What happened a few months back is that one station sent out notices its signals were changing to a newer (better?) signal. Once that happened, I lost the video signal for that channel and only get audio.

Then a couple days ago I noticed another channel changed and the screen size is either smaller or the screen is elongated vertically. Today I noticed that same station is on another channel and when I switched to the other channel the picture was normal size.

Has anyone heard they are changing signals and the original digital conversion boxes will no longer work?

Thanks...Joe
 
As was mentioned ATSC is being revised, again. The revision mostly repacks the channels and increased the broadcast resolution at the expense some of the older receivers no longer work.

I really miss analog TV for how it was so relentless at not changing.
 
I think some of the broadcasters are scaling back coverage as well.

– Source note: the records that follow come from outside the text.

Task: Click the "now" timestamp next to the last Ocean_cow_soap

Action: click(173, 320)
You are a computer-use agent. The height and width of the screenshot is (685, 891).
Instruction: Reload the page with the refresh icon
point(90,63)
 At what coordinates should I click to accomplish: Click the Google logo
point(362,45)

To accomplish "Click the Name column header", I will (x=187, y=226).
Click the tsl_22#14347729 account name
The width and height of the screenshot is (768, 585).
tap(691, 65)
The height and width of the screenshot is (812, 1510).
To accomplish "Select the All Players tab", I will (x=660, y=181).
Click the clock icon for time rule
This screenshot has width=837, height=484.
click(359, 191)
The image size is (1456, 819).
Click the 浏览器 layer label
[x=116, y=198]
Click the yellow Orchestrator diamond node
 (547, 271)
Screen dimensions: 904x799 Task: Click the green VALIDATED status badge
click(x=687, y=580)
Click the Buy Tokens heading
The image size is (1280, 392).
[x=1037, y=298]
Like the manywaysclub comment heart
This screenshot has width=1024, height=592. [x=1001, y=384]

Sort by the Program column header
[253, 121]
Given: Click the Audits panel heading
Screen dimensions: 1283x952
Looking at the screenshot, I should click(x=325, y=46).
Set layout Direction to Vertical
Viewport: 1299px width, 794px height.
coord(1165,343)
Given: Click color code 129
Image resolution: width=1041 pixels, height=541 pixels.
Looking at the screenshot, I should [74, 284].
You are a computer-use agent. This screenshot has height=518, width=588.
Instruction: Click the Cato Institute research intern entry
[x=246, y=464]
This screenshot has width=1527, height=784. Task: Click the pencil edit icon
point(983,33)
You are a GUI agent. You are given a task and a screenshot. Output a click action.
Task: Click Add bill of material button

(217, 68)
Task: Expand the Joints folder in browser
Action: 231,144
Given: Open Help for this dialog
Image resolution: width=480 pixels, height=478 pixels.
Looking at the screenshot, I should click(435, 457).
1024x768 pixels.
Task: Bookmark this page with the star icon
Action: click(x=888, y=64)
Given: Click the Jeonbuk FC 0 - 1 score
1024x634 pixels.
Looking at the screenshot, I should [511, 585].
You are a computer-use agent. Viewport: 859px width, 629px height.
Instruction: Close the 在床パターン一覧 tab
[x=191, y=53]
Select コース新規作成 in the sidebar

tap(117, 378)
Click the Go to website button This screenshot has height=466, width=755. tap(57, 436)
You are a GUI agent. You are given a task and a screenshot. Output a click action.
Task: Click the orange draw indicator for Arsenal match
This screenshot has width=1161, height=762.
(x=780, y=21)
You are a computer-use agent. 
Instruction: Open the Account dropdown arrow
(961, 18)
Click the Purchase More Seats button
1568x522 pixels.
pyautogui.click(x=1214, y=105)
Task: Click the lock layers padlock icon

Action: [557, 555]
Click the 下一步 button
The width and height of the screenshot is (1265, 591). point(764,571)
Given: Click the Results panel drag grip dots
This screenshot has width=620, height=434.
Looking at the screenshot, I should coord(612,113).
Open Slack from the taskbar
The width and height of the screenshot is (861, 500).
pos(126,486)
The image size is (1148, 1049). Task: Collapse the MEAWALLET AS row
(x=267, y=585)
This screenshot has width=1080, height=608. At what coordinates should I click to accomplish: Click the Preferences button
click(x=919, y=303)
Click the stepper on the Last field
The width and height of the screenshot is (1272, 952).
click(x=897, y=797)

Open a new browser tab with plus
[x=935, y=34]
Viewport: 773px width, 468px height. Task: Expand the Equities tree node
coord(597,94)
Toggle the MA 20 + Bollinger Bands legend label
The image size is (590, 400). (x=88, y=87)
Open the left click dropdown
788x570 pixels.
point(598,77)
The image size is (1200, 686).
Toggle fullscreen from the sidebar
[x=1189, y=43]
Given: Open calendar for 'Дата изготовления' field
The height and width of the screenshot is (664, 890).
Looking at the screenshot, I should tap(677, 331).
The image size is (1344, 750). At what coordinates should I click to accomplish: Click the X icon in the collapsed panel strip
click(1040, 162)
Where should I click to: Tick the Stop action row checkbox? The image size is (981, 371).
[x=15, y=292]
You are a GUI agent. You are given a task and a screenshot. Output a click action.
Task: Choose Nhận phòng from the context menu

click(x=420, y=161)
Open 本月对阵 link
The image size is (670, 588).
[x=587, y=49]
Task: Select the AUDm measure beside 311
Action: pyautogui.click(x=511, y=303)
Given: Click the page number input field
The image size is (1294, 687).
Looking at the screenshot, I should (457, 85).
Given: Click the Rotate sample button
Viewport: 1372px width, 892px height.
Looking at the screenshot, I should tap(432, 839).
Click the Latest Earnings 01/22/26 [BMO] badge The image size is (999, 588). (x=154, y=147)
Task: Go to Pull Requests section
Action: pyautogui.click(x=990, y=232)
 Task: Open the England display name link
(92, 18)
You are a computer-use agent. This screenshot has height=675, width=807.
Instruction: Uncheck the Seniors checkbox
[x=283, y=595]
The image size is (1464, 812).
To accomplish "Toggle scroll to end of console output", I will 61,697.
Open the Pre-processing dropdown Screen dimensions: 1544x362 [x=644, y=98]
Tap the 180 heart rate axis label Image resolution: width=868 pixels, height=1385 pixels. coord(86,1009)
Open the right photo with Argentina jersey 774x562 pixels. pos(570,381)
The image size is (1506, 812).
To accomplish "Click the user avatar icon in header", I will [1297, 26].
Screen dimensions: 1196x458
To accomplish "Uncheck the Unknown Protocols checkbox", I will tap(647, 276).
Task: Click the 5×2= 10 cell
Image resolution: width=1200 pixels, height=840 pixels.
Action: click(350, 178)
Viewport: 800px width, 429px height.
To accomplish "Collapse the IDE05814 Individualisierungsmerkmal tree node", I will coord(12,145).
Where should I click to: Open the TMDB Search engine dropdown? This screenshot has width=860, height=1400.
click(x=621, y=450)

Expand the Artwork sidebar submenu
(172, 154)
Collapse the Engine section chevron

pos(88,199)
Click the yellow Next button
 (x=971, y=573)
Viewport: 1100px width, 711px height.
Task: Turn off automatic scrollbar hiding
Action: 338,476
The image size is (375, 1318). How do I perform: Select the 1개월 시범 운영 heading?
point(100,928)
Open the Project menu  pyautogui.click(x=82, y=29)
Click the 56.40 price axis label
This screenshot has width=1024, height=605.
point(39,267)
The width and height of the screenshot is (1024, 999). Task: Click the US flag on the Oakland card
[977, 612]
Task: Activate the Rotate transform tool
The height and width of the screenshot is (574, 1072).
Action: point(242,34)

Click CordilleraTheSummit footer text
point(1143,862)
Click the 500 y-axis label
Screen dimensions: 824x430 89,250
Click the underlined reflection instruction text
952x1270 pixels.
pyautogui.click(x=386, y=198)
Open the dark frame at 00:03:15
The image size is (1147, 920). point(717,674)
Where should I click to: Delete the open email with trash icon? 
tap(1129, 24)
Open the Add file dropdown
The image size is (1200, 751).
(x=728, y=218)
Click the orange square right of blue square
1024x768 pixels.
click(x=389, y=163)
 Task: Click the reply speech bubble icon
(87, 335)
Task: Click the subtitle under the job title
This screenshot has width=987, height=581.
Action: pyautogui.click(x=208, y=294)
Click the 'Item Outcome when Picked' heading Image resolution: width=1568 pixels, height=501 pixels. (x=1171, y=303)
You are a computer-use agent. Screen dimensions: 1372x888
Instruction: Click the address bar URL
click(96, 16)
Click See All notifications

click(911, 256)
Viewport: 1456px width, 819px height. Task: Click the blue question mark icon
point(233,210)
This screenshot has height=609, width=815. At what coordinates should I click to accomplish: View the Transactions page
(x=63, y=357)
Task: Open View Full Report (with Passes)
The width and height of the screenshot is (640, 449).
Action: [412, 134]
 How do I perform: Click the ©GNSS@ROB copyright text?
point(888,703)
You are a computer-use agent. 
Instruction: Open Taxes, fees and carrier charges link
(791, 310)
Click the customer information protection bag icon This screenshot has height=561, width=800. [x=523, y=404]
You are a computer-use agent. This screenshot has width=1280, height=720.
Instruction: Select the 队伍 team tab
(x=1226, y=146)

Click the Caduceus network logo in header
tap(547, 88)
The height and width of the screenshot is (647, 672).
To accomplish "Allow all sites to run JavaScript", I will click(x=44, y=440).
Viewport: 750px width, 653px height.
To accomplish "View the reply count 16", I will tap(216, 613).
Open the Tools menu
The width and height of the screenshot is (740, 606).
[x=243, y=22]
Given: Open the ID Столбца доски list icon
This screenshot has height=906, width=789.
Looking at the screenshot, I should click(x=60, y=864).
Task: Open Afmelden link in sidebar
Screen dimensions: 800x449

Most of the secondary sub-channels have terrible content. How many times can you re-show 2 hours of "Emergency", "Buffy the Vampire Slayer" or "M*A*S*H". Nowadays, it's a lot of "I see dead people". Maybe there are areas where broadcast TV is growing, but not here. Two of the subchannels on one station have shown nothing but color-bar test patterns for 3 years now. And if you see an advertisement on one of those less-than-prime feeds, it's probably a scam.
 
I read somewhere that broadcasters are also pushing no-recording allowed in the new ATSC spec. I don't know if any receiver manufacturer have actively pushed back on this.
 
Old people love those reruns. My 80-year-old mother loves watching Wagon Train and Gunsmoke something I don't think she watched back in the day.

I figured they would change standards sooner or later because people have had 4K+ TV's for ages and 720P/1080i broadcast just don't cut it anymore.

Stations show test patterns because you either use the spectrum or lose it.
 
I read somewhere that broadcasters are also pushing no-recording allowed in the new ATSC spec. I don't know if any receiver manufacturer have actively pushed back on this.
If you look at ratings the advertising-based broadcasters are losing viewers in the coveted age group like crazy so and the ones who do watch do it with DVR or just download the content.
 
Yeah, ATSC3 is supposed to come someday, if you're in a "big" market, it will be sooner rather than later. One of the plans is to cram a bunch of local stations into legacy transmitters that still broadcast ATSC1 format. But there has been very little news about the progress, at least where I am.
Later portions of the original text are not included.